Quote, word for word, only the lines running from the line with "Click 'Please read" through the end of the listing. Leave out the pictures.

Exercise data Start Marker

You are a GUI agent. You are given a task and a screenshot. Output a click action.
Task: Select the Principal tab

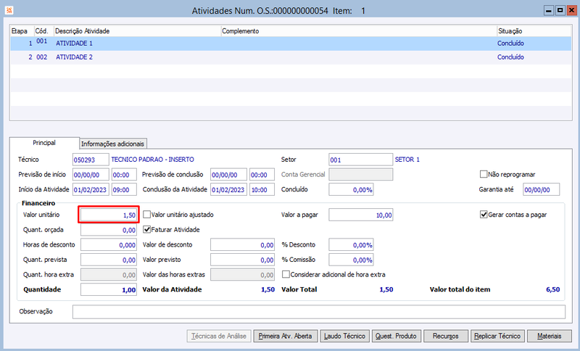pyautogui.click(x=44, y=143)
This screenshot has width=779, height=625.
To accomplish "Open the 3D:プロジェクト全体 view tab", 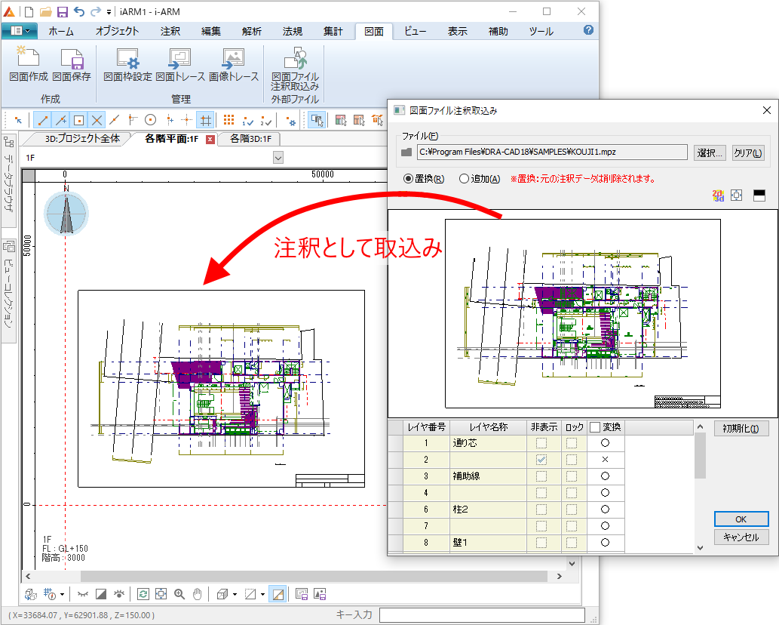I will pyautogui.click(x=81, y=139).
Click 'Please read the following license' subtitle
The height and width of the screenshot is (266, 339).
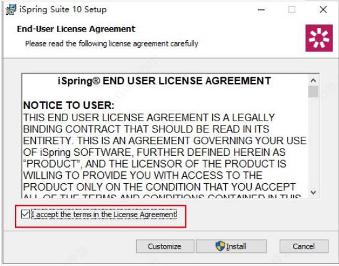pos(111,44)
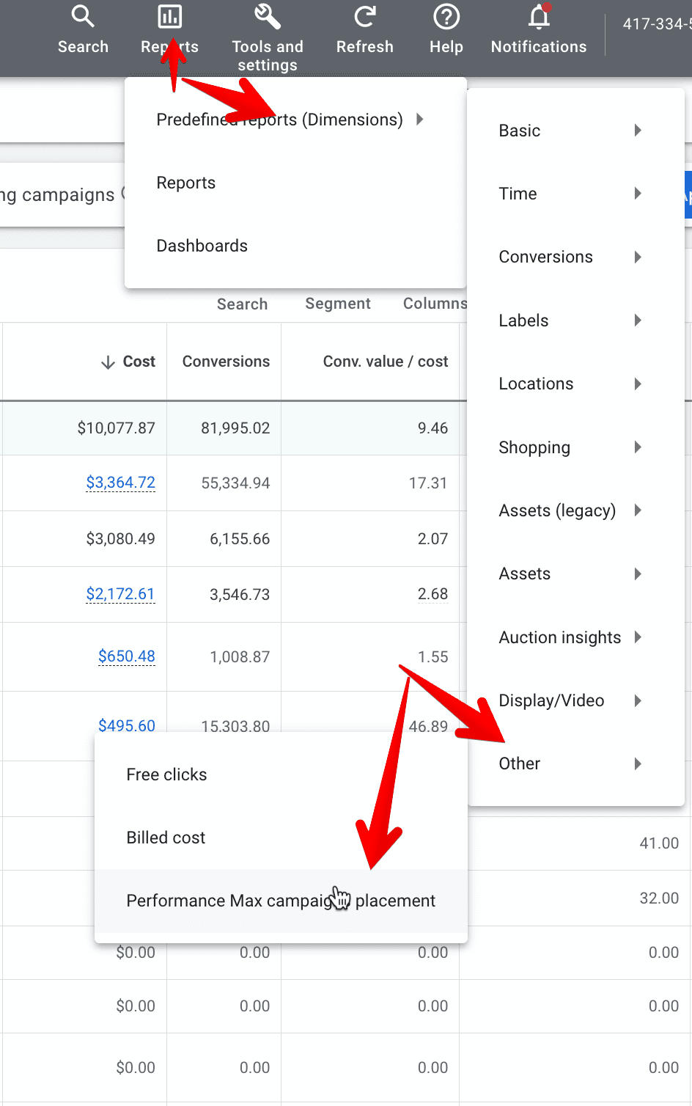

Exercise data End Marker

Finished exercise.
Click 'Please read the following license' subtitle
The height and width of the screenshot is (266, 339).
pos(111,44)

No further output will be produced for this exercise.